Few pages late, but you might be interested in this here think-piece on a former manufacturing town and its voting habits, particularly the bits about church-reinforced social mores. They had a good run-up to this long before modern social media.
(Oh, to be alive now, in this, the Time of Think-pieces. Such surfeit of choice!)
Hell, their run up so far as that went started the second the GOP started actually managing to get their small government shit through on the local level (which was quite a ways back). Article pointed pretty well about lack of jobs, lagging retraining or new education, and so on. What might have actually done something about that, and damn well tried, was government initiatives in education, job outreach (such as subsidizing green power investment, as a more recent example), and things of that nature. Stuff that GOP-aligned budgeting, lobbying, and political maneuvering steadily undercut and disrupted.
There's not going to be succor for an area that's lost an industry if someone can't get something else in or help get the people out, and the major thing is (as plenty of folks have been pointing out for years in relation to what manufacturing jobs even potentially
could come back)
business damn sure ain't going to do that. What incentive or excuse there may have been to build away from urban or heavily developed areas in the past just isn't
there anymore, and with the decay that's been occurring there's a hell of a lot of reasons for a startup or expander to avoid the hell out of them. And anyone that
doesn't do that avoiding is almost certainly going to be outperformed by folks that
do and don't reap the disadvantages of trying to build up in an area that's riddled with the problems these post-manufacturing/rural communities are, at best pushing the problem down the road a few years as they struggle and then collapse or get bought out and moved.

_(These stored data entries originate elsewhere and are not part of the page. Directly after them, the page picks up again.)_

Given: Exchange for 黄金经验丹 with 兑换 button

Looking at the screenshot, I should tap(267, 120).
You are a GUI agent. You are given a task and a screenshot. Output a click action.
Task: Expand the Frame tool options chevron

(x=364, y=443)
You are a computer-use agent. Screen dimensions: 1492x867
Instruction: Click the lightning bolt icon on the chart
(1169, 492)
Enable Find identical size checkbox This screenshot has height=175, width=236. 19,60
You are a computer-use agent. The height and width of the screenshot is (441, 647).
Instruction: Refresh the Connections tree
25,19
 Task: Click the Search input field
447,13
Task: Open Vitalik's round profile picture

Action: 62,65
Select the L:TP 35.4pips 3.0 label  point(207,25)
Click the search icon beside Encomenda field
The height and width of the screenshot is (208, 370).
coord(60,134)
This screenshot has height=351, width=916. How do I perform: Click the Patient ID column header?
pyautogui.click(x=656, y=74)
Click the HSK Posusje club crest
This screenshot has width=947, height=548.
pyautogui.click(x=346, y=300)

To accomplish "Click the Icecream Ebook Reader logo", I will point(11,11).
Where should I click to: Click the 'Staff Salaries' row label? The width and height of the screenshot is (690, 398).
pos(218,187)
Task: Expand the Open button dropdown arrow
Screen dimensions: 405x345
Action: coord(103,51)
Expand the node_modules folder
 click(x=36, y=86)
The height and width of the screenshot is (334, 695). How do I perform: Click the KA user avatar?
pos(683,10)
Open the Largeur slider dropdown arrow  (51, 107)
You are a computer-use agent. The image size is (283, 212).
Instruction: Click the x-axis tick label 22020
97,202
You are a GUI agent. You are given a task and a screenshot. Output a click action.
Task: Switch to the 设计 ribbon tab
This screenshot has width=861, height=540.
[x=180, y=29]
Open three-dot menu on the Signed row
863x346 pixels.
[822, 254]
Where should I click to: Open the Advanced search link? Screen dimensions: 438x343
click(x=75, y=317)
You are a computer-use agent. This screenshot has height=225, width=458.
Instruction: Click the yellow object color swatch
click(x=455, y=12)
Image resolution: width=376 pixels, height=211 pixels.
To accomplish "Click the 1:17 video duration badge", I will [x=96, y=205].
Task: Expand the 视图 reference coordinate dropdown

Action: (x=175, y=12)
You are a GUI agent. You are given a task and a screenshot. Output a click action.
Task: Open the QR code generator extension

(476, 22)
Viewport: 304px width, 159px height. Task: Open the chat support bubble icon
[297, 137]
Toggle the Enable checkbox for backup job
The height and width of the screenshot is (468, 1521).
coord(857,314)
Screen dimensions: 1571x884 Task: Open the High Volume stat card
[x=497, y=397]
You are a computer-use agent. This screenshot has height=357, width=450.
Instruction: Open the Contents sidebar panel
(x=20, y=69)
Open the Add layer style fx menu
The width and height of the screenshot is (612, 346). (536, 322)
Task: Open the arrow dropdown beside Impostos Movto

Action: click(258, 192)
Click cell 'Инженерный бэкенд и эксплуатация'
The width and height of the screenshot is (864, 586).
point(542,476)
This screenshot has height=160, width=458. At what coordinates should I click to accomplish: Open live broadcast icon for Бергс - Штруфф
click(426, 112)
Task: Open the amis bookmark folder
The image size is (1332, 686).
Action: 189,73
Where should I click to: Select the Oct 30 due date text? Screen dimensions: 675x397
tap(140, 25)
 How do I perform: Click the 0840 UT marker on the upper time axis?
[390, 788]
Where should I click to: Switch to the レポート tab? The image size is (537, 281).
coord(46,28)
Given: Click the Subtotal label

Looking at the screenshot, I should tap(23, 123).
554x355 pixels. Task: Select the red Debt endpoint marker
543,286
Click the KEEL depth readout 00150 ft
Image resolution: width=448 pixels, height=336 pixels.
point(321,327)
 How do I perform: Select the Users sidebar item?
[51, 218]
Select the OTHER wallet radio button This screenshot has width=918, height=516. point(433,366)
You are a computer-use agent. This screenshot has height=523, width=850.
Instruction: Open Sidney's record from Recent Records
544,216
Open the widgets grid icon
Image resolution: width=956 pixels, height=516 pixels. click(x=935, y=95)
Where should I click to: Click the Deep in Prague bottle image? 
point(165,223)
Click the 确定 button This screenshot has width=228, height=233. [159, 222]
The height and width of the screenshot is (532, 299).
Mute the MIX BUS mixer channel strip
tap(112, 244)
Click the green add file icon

And so you need a non-business actor to do anything about it. Something that
doesn't have profit or competition necessarily informing a lot of their decisions. Charity (ha) or government, state or federal, something along those lines. And, y'know. The former has never really managed much on that front -- others, definitely, but not redevelopment or retraining of substantial note, though definitely more the latter than the former. Problem with rest was, of course, that one of our major political groups were undermining the government possibility, making sure that any efforts that did exist just weren't enough, making sure the reality was failure and the situation worsening, even if it was trying to get slowed down or reversed.
Not to be a horrible liberal, but it sounds like one of the better long term solutions is better education in rural towns? Won't solve anything short term like the 4k lost factory jobs mentioned in the article, and TBH, I have no idea how we'd solve that because those factory jobs aren't coming back.
The problem with that? Is you need cooperation from the political forces in power to get better education in those towns. Charities can't manage enough and anything profit motivated is going to be dubiously effective at best. Cooperation where the major or at least sufficiently minor forces are republicans, that have an ideological and/or functional opposition to a functioning government. You can't get better education without funding, either more or at least the same and better allocated. You can't get that funding when huge chunks of the people deciding how that funding is made and used are intentionally refusing to give it. Folks've been trying to bring better education to rural and ex-manufacturing towns for at
least the last couple of decades and working bloody close to miracles with the resources they have a lot of times, but even with disproportionately effective effort (which isn't everywhere anyway) there's only so much you
can do with the resources available. A thousand time multiplier only helps so much when you've got a ten thousand point problem and three points of resource to allocate. And the support to really do it, get the funding and the expertise and the legal/procedural/etc. resources needed, just ain't there. And it's pretty doubtful it's going to suddenly show up anytime over the next few years, ha.
Basically, it's a good idea. It's a good idea people thought of before either of us were born and have been trying to implement the whole time. It's a good idea that's impossible to implement because the logistical necessities behind it cannot be reached, due in no small part to the flat fact it's being actively opposed. It's not going to work as a long term solution until those problems are solved. And the chances of that happening while the GOP is still a significant political force (never mind the majority one) is slim to none, unless they make some pretty drastic shifts in policy and implementation.